> EXERCISE DETAILS: Can you copy out all of the entries below without changing a single character?

> ROWS:
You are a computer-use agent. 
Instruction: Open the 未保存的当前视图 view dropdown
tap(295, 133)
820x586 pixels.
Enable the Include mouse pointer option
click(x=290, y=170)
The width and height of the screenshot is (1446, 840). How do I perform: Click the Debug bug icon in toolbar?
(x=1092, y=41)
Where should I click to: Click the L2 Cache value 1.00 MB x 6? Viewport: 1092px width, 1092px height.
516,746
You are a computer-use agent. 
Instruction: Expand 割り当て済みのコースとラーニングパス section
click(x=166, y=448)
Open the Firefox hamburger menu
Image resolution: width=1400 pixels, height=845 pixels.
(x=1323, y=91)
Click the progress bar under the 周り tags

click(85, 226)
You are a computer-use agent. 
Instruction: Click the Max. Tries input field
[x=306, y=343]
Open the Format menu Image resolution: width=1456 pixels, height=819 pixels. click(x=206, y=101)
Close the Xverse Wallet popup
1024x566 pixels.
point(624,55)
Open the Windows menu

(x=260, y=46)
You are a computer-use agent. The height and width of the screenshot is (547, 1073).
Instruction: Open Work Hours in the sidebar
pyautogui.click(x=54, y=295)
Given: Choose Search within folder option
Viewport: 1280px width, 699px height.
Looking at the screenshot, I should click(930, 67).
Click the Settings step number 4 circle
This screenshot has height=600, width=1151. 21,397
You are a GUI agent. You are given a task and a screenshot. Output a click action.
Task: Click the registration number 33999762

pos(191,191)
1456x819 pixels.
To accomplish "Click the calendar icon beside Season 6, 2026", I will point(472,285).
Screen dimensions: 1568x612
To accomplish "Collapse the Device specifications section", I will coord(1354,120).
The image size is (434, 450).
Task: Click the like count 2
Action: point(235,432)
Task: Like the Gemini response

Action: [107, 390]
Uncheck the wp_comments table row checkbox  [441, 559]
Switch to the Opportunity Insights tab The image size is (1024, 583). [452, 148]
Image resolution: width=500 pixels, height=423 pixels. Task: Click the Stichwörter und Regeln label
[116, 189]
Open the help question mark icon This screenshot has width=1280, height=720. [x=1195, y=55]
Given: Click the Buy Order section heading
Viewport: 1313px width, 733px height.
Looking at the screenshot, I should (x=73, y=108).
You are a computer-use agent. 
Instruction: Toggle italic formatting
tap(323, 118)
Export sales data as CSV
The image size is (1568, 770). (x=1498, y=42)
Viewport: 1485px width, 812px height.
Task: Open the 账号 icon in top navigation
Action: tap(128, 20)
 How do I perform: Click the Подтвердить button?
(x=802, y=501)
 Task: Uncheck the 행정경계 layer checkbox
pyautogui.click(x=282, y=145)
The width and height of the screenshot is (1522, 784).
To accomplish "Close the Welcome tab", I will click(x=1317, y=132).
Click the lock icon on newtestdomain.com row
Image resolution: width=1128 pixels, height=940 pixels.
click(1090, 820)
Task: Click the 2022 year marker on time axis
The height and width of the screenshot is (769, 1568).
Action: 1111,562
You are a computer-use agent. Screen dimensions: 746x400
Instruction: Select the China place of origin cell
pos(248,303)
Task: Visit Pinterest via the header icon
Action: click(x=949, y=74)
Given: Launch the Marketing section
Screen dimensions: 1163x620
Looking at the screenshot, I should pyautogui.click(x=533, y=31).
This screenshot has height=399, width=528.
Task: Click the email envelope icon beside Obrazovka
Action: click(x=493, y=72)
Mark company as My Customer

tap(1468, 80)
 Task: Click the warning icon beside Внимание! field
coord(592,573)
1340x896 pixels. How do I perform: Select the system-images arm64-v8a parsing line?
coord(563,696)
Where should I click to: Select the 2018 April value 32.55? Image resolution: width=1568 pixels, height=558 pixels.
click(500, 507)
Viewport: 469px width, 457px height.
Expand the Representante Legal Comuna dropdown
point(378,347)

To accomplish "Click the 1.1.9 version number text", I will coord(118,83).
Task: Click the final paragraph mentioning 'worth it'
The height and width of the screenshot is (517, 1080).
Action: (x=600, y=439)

> EXERCISE RESPONSE:
You are a computer-use agent. 
Instruction: Open the 未保存的当前视图 view dropdown
tap(295, 133)
820x586 pixels.
Enable the Include mouse pointer option
click(x=290, y=170)
The width and height of the screenshot is (1446, 840). How do I perform: Click the Debug bug icon in toolbar?
(x=1092, y=41)
Where should I click to: Click the L2 Cache value 1.00 MB x 6? Viewport: 1092px width, 1092px height.
516,746
You are a computer-use agent. 
Instruction: Expand 割り当て済みのコースとラーニングパス section
click(x=166, y=448)
Open the Firefox hamburger menu
Image resolution: width=1400 pixels, height=845 pixels.
(x=1323, y=91)
Click the progress bar under the 周り tags

click(85, 226)
You are a computer-use agent. 
Instruction: Click the Max. Tries input field
[x=306, y=343]
Open the Format menu Image resolution: width=1456 pixels, height=819 pixels. click(x=206, y=101)
Close the Xverse Wallet popup
1024x566 pixels.
point(624,55)
Open the Windows menu

(x=260, y=46)
You are a computer-use agent. The height and width of the screenshot is (547, 1073).
Instruction: Open Work Hours in the sidebar
pyautogui.click(x=54, y=295)
Given: Choose Search within folder option
Viewport: 1280px width, 699px height.
Looking at the screenshot, I should click(930, 67).
Click the Settings step number 4 circle
This screenshot has height=600, width=1151. 21,397
You are a GUI agent. You are given a task and a screenshot. Output a click action.
Task: Click the registration number 33999762

pos(191,191)
1456x819 pixels.
To accomplish "Click the calendar icon beside Season 6, 2026", I will point(472,285).
Screen dimensions: 1568x612
To accomplish "Collapse the Device specifications section", I will coord(1354,120).
The image size is (434, 450).
Task: Click the like count 2
Action: point(235,432)
Task: Like the Gemini response

Action: [107, 390]
Uncheck the wp_comments table row checkbox  [441, 559]
Switch to the Opportunity Insights tab The image size is (1024, 583). [452, 148]
Image resolution: width=500 pixels, height=423 pixels. Task: Click the Stichwörter und Regeln label
[116, 189]
Open the help question mark icon This screenshot has width=1280, height=720. [x=1195, y=55]
Given: Click the Buy Order section heading
Viewport: 1313px width, 733px height.
Looking at the screenshot, I should (x=73, y=108).
You are a computer-use agent. 
Instruction: Toggle italic formatting
tap(323, 118)
Export sales data as CSV
The image size is (1568, 770). (x=1498, y=42)
Viewport: 1485px width, 812px height.
Task: Open the 账号 icon in top navigation
Action: tap(128, 20)
 How do I perform: Click the Подтвердить button?
(x=802, y=501)
 Task: Uncheck the 행정경계 layer checkbox
pyautogui.click(x=282, y=145)
The width and height of the screenshot is (1522, 784).
To accomplish "Close the Welcome tab", I will click(x=1317, y=132).
Click the lock icon on newtestdomain.com row
Image resolution: width=1128 pixels, height=940 pixels.
click(1090, 820)
Task: Click the 2022 year marker on time axis
The height and width of the screenshot is (769, 1568).
Action: 1111,562
You are a computer-use agent. Screen dimensions: 746x400
Instruction: Select the China place of origin cell
pos(248,303)
Task: Visit Pinterest via the header icon
Action: click(x=949, y=74)
Given: Launch the Marketing section
Screen dimensions: 1163x620
Looking at the screenshot, I should pyautogui.click(x=533, y=31).
This screenshot has height=399, width=528.
Task: Click the email envelope icon beside Obrazovka
Action: click(x=493, y=72)
Mark company as My Customer

tap(1468, 80)
 Task: Click the warning icon beside Внимание! field
coord(592,573)
1340x896 pixels. How do I perform: Select the system-images arm64-v8a parsing line?
coord(563,696)
Where should I click to: Select the 2018 April value 32.55? Image resolution: width=1568 pixels, height=558 pixels.
click(500, 507)
Viewport: 469px width, 457px height.
Expand the Representante Legal Comuna dropdown
point(378,347)

To accomplish "Click the 1.1.9 version number text", I will coord(118,83).
Task: Click the final paragraph mentioning 'worth it'
The height and width of the screenshot is (517, 1080).
Action: (x=600, y=439)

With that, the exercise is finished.